Brief — Copy the following lines exactly as they appear.

◆ ◆ ◆ ◆ ◆ ◆ ◆

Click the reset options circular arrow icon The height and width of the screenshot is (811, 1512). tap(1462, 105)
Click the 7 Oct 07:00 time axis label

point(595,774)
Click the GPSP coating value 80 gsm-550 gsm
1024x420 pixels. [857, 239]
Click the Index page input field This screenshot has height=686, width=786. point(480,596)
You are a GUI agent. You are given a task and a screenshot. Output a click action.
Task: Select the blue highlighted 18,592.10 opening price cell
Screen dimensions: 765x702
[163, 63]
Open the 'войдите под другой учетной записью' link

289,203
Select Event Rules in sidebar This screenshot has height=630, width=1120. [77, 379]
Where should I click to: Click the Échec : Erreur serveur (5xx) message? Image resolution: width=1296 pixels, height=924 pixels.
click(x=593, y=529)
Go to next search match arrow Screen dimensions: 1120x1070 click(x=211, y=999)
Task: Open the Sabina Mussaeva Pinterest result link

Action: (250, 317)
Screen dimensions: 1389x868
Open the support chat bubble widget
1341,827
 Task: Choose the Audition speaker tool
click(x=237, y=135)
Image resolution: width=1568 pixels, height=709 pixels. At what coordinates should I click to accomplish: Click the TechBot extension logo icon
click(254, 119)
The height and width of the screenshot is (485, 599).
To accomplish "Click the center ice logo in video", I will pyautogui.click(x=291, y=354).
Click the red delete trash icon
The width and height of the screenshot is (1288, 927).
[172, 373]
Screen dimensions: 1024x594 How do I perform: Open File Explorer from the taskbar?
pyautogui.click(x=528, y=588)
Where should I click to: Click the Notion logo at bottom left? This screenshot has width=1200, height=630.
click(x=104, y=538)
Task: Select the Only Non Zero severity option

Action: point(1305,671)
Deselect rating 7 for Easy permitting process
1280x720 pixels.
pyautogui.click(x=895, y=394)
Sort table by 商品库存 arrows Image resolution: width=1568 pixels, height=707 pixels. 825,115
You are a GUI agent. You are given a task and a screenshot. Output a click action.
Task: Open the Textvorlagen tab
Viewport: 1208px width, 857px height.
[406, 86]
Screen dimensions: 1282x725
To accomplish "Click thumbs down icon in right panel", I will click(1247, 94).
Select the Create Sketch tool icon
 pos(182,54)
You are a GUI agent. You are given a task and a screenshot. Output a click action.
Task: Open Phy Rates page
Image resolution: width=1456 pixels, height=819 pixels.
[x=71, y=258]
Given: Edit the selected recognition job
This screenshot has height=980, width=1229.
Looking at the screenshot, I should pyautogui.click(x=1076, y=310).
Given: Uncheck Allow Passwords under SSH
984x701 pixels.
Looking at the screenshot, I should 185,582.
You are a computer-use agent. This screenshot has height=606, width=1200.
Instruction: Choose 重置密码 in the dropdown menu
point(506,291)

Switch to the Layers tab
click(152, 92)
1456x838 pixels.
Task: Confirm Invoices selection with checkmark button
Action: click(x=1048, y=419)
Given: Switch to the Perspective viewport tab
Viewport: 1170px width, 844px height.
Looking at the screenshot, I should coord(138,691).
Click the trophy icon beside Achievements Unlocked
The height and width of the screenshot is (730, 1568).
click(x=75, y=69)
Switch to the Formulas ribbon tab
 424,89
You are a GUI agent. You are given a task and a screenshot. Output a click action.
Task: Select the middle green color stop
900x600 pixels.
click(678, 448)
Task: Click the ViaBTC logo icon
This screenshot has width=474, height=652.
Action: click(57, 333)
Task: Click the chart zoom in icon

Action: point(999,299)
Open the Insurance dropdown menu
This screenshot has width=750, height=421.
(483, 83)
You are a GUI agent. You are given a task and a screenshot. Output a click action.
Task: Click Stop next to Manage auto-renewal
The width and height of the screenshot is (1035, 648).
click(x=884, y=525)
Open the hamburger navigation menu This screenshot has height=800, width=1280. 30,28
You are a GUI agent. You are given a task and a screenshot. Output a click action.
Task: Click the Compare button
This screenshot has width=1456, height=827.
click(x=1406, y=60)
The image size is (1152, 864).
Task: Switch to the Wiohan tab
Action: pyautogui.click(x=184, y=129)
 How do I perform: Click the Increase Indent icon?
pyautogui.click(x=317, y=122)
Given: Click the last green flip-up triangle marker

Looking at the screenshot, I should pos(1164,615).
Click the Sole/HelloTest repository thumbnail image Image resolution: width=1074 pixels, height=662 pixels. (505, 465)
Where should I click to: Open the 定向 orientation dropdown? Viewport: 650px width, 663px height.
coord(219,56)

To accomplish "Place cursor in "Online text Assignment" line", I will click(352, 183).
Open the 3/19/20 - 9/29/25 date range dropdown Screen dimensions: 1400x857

◆ ◆ ◆ ◆ ◆ ◆ ◆

Answer to the task —
Click the reset options circular arrow icon The height and width of the screenshot is (811, 1512). tap(1462, 105)
Click the 7 Oct 07:00 time axis label

point(595,774)
Click the GPSP coating value 80 gsm-550 gsm
1024x420 pixels. [857, 239]
Click the Index page input field This screenshot has height=686, width=786. point(480,596)
You are a GUI agent. You are given a task and a screenshot. Output a click action.
Task: Select the blue highlighted 18,592.10 opening price cell
Screen dimensions: 765x702
[163, 63]
Open the 'войдите под другой учетной записью' link

289,203
Select Event Rules in sidebar This screenshot has height=630, width=1120. [77, 379]
Where should I click to: Click the Échec : Erreur serveur (5xx) message? Image resolution: width=1296 pixels, height=924 pixels.
click(x=593, y=529)
Go to next search match arrow Screen dimensions: 1120x1070 click(x=211, y=999)
Task: Open the Sabina Mussaeva Pinterest result link

Action: (250, 317)
Screen dimensions: 1389x868
Open the support chat bubble widget
1341,827
 Task: Choose the Audition speaker tool
click(x=237, y=135)
Image resolution: width=1568 pixels, height=709 pixels. At what coordinates should I click to accomplish: Click the TechBot extension logo icon
click(254, 119)
The height and width of the screenshot is (485, 599).
To accomplish "Click the center ice logo in video", I will pyautogui.click(x=291, y=354).
Click the red delete trash icon
The width and height of the screenshot is (1288, 927).
[172, 373]
Screen dimensions: 1024x594 How do I perform: Open File Explorer from the taskbar?
pyautogui.click(x=528, y=588)
Where should I click to: Click the Notion logo at bottom left? This screenshot has width=1200, height=630.
click(x=104, y=538)
Task: Select the Only Non Zero severity option

Action: point(1305,671)
Deselect rating 7 for Easy permitting process
1280x720 pixels.
pyautogui.click(x=895, y=394)
Sort table by 商品库存 arrows Image resolution: width=1568 pixels, height=707 pixels. 825,115
You are a GUI agent. You are given a task and a screenshot. Output a click action.
Task: Open the Textvorlagen tab
Viewport: 1208px width, 857px height.
[406, 86]
Screen dimensions: 1282x725
To accomplish "Click thumbs down icon in right panel", I will click(1247, 94).
Select the Create Sketch tool icon
 pos(182,54)
You are a GUI agent. You are given a task and a screenshot. Output a click action.
Task: Open Phy Rates page
Image resolution: width=1456 pixels, height=819 pixels.
[x=71, y=258]
Given: Edit the selected recognition job
This screenshot has height=980, width=1229.
Looking at the screenshot, I should pyautogui.click(x=1076, y=310).
Given: Uncheck Allow Passwords under SSH
984x701 pixels.
Looking at the screenshot, I should 185,582.
You are a computer-use agent. This screenshot has height=606, width=1200.
Instruction: Choose 重置密码 in the dropdown menu
point(506,291)

Switch to the Layers tab
click(152, 92)
1456x838 pixels.
Task: Confirm Invoices selection with checkmark button
Action: click(x=1048, y=419)
Given: Switch to the Perspective viewport tab
Viewport: 1170px width, 844px height.
Looking at the screenshot, I should coord(138,691).
Click the trophy icon beside Achievements Unlocked
The height and width of the screenshot is (730, 1568).
click(x=75, y=69)
Switch to the Formulas ribbon tab
 424,89
You are a GUI agent. You are given a task and a screenshot. Output a click action.
Task: Select the middle green color stop
900x600 pixels.
click(678, 448)
Task: Click the ViaBTC logo icon
This screenshot has width=474, height=652.
Action: click(57, 333)
Task: Click the chart zoom in icon

Action: point(999,299)
Open the Insurance dropdown menu
This screenshot has width=750, height=421.
(483, 83)
You are a GUI agent. You are given a task and a screenshot. Output a click action.
Task: Click Stop next to Manage auto-renewal
The width and height of the screenshot is (1035, 648).
click(x=884, y=525)
Open the hamburger navigation menu This screenshot has height=800, width=1280. 30,28
You are a GUI agent. You are given a task and a screenshot. Output a click action.
Task: Click the Compare button
This screenshot has width=1456, height=827.
click(x=1406, y=60)
The image size is (1152, 864).
Task: Switch to the Wiohan tab
Action: pyautogui.click(x=184, y=129)
 How do I perform: Click the Increase Indent icon?
pyautogui.click(x=317, y=122)
Given: Click the last green flip-up triangle marker

Looking at the screenshot, I should pos(1164,615).
Click the Sole/HelloTest repository thumbnail image Image resolution: width=1074 pixels, height=662 pixels. (505, 465)
Where should I click to: Open the 定向 orientation dropdown? Viewport: 650px width, 663px height.
coord(219,56)

To accomplish "Place cursor in "Online text Assignment" line", I will click(352, 183).
Open the 3/19/20 - 9/29/25 date range dropdown Screen dimensions: 1400x857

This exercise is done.